122 universities and 30 areas of study covered.

The largest study of its kind ever carried out.

With hate crimes against LGBTQ+ people increasing (including in the workplace) and LGBTQ+-inclusive sex education being protested against, questions of how far we have really come as a society when it comes to LGBTQ+ rights in education and employment still remain.

Consequently, Clifford Chance partnered with National Student Pride, the University of York and Deutsche Bank to commission Trendence to provide ground-breaking bespoke research into this issue. In the largest study of its kind, 4,139 young people at university and in the workplace were reached in carrying out Trendence UK and Ireland’s LGBTQ+ survey across 122 universities and 30 areas of study. But what has it taught universities that we didn’t already know?

Here are some of the key recommendations for universities:

  1. Provide training for careers service staff to better support LGBTQ+ students

There are unique concerns that LGBTQ+ students may want to be addressed when applying for a job and careers advisors need to not only anticipate these but be prepared to give appropriate guidance. Charities such as Stonewall can be very helpful in this regard, as they have university ambassadors and provide ample advice on how best to support LGBTQ+ students.

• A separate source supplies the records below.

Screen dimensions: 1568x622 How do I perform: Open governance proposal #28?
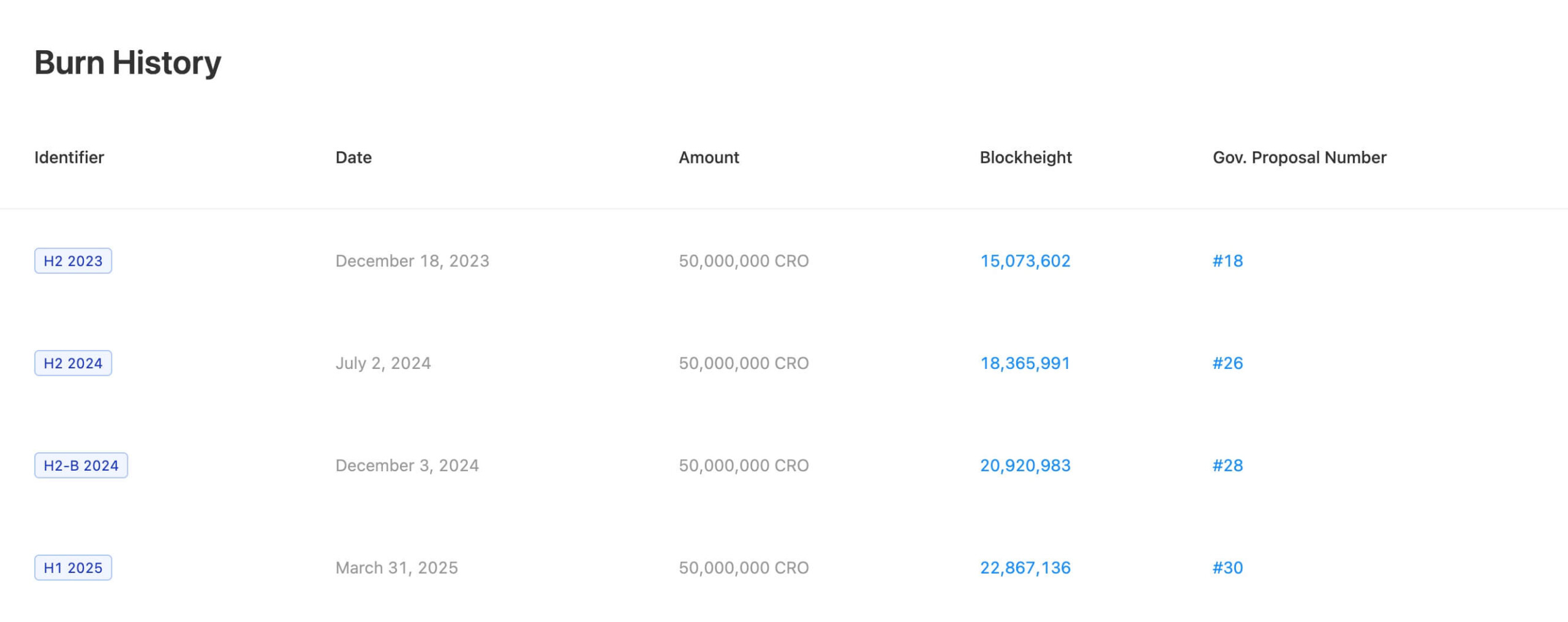pos(1227,466)
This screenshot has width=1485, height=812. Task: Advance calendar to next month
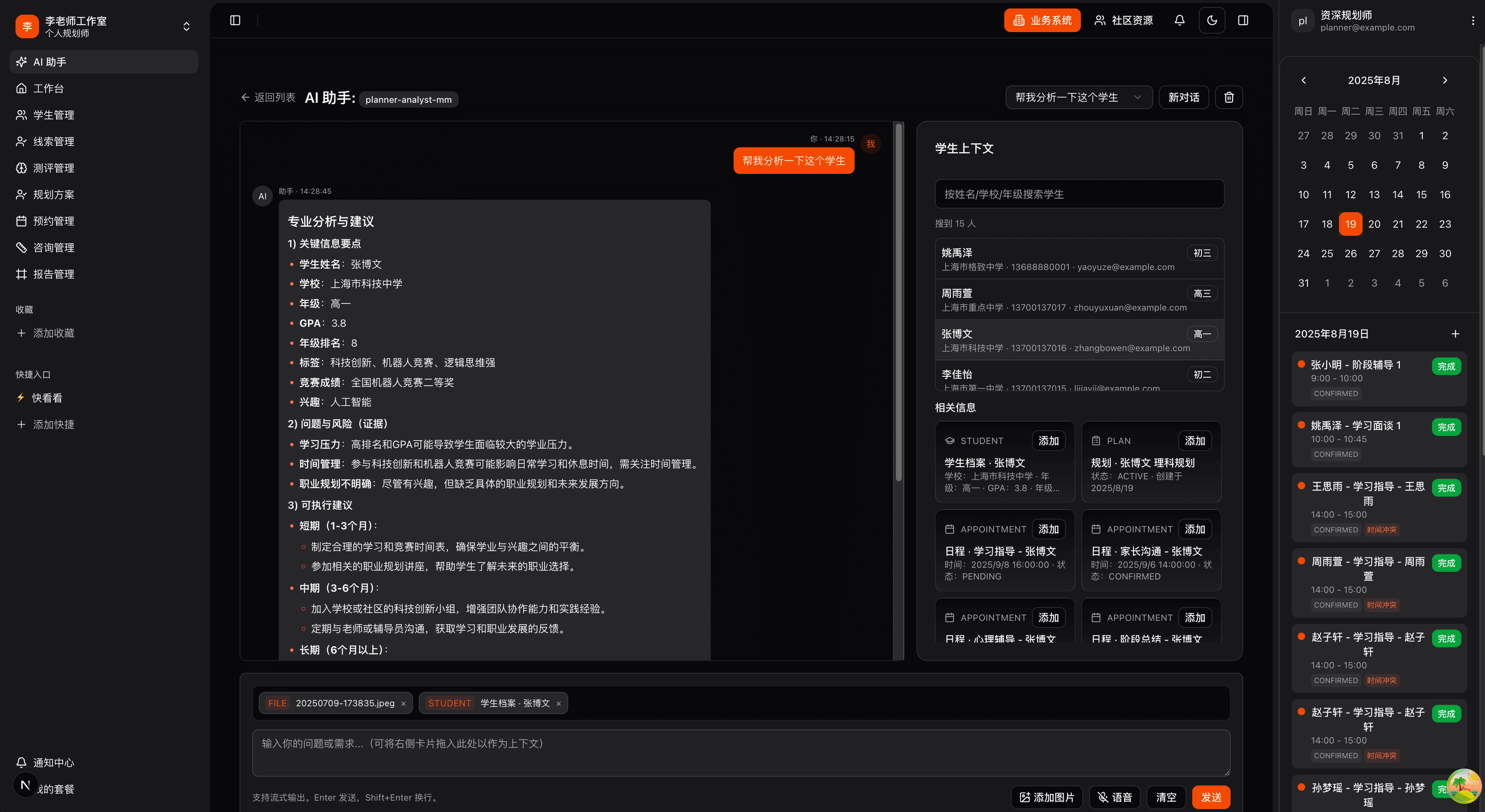(x=1445, y=80)
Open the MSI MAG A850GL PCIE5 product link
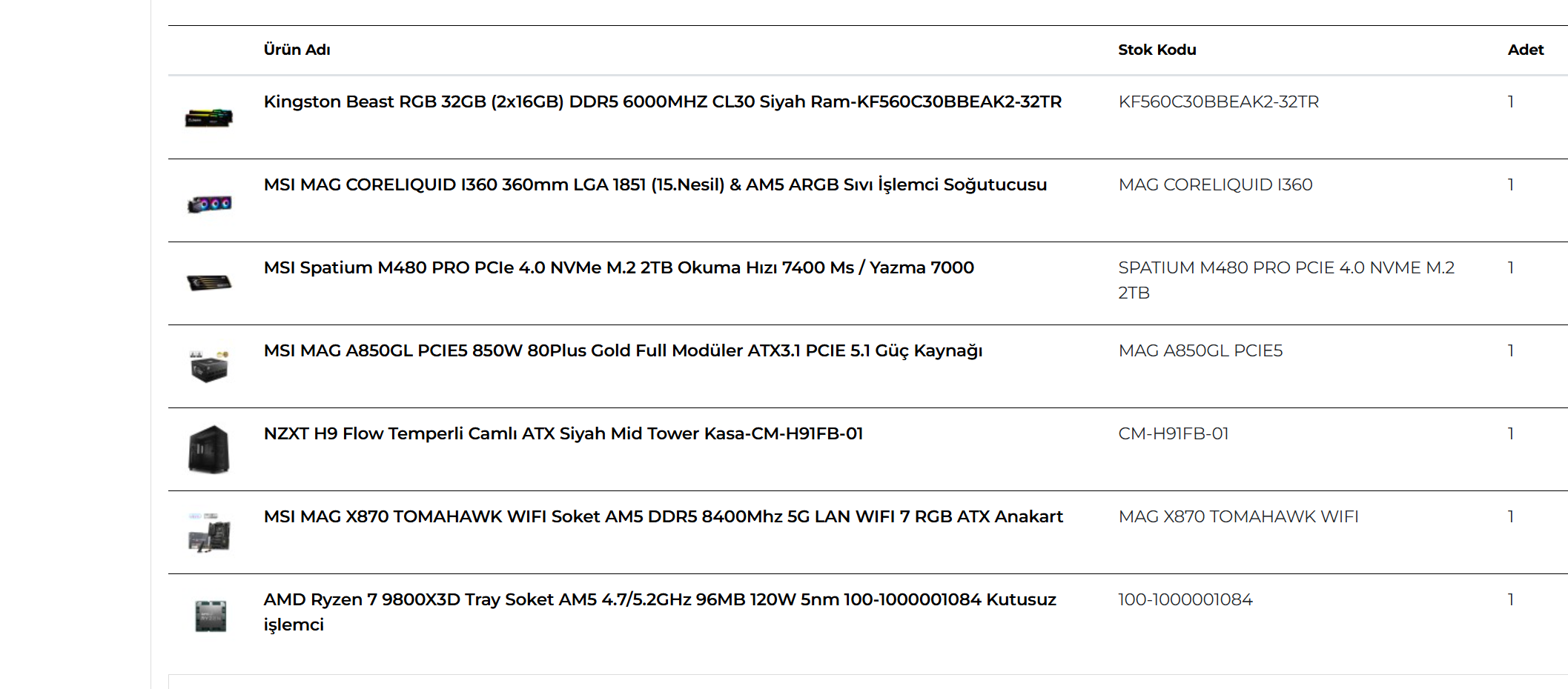The height and width of the screenshot is (689, 1568). point(623,350)
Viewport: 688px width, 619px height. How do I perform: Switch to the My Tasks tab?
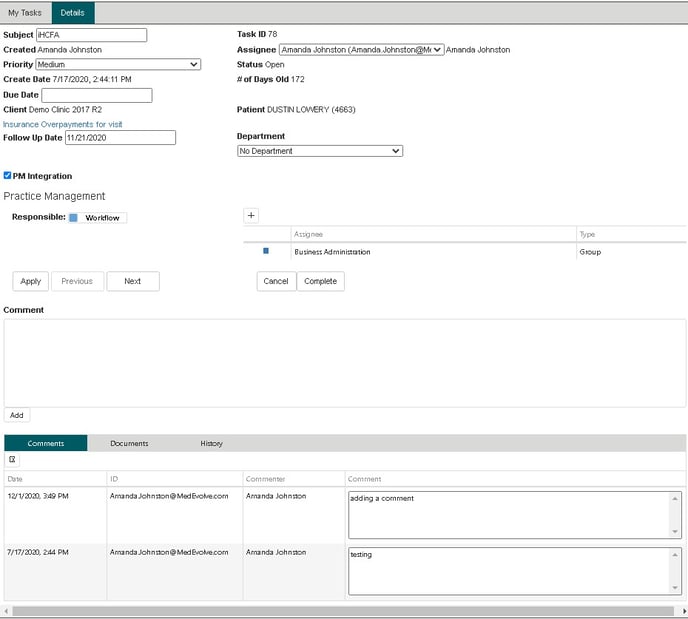pyautogui.click(x=25, y=12)
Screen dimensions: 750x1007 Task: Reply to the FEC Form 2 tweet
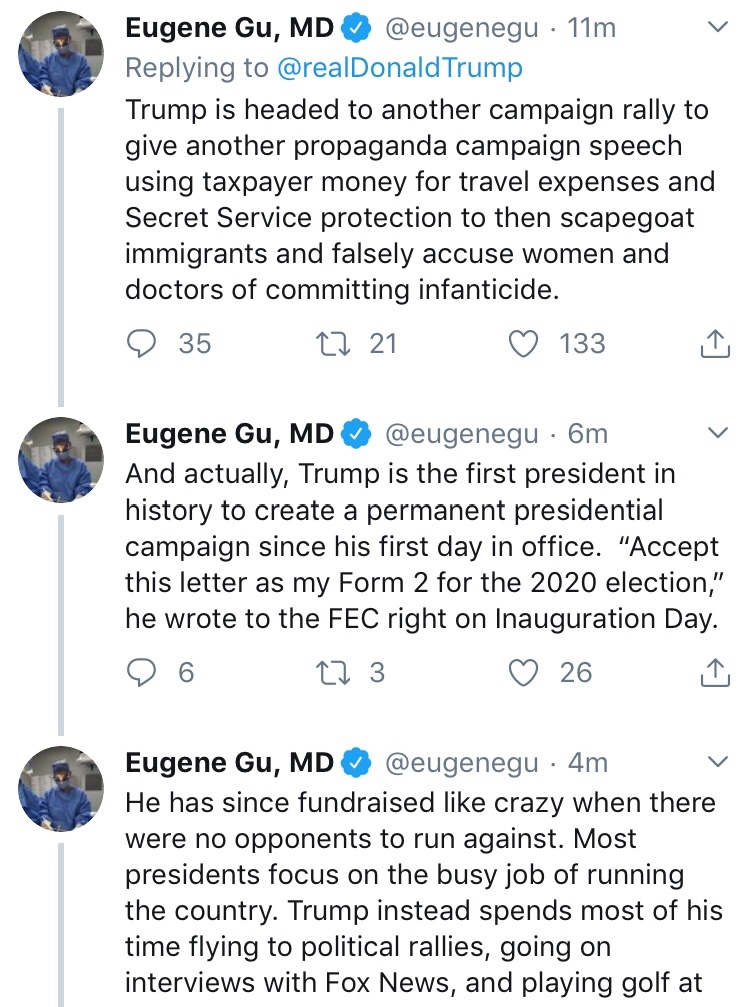click(144, 672)
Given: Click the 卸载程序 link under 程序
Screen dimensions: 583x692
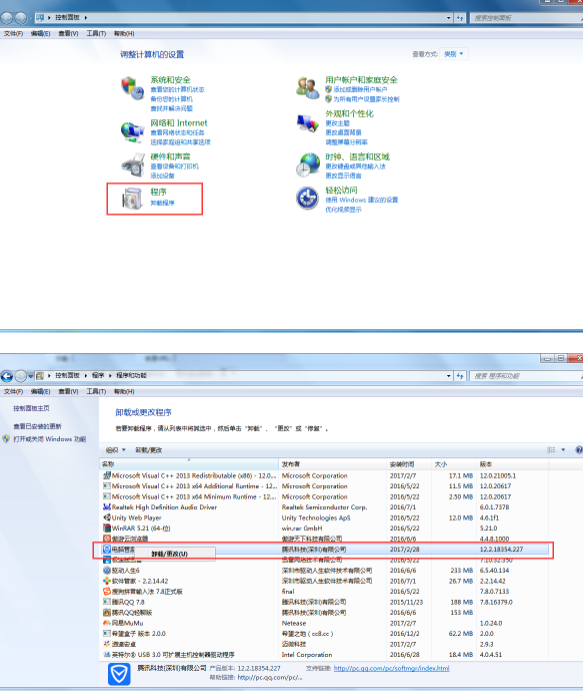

Universities should also encourage employers that come on campus to talk to students about their inclusion and diversity policies, as well as how they support LGBTQ+ applicants through the process.

  1. Work with ethnic minority and religious societies to make them more inclusive

The study highlights that LGBTQ+ students that come from ethnic minority backgrounds or belong to religious groups can find it especially challenging to come out and maintain their true identity, as these groups can be some of the most exclusive. One in seven LGBTQ+ people reported experiencing temporary homelessness (15%) but rates were even higher for those who were also from ethnic minority backgrounds (17%). Therefore, we advise working directly with societies to provide information and inspiration on how to support their LGBTQ+ members.

  1. Provide additional localised support at non-campus/city-based universities and improve collaboration between departments.

LGBTQ+ individuals aged 18-25 are 35% more likely to report having depression than non-LGBTQ+ people, 24% more likely to use mental health services and are less likely to be satisfied with the mental health provision at universities (58% as compared to 76%). This suggests that their needs are not being met as well as those of non-LGBTQ+ students are.

As evidence indicates that wellbeing is better supported in campus universities, it’s particularly important that city universities work hard to ensure collaboration between services. Students in collegiate universities are more likely to use student services and report better wellbeing than students in non-collegiate universities, with evidence pointing to the fact that a sense of community is important. This is harder to achieve in city-based universities, where departments and support services like counselling services, careers services and the students’ union tend to be less connected.

City-based universities need to create a truly inclusive environment by ensuring that their support services collaborate in aiding students with localised support – so that LGBTQ+ students attending the same university experience a consistently strong overall experience.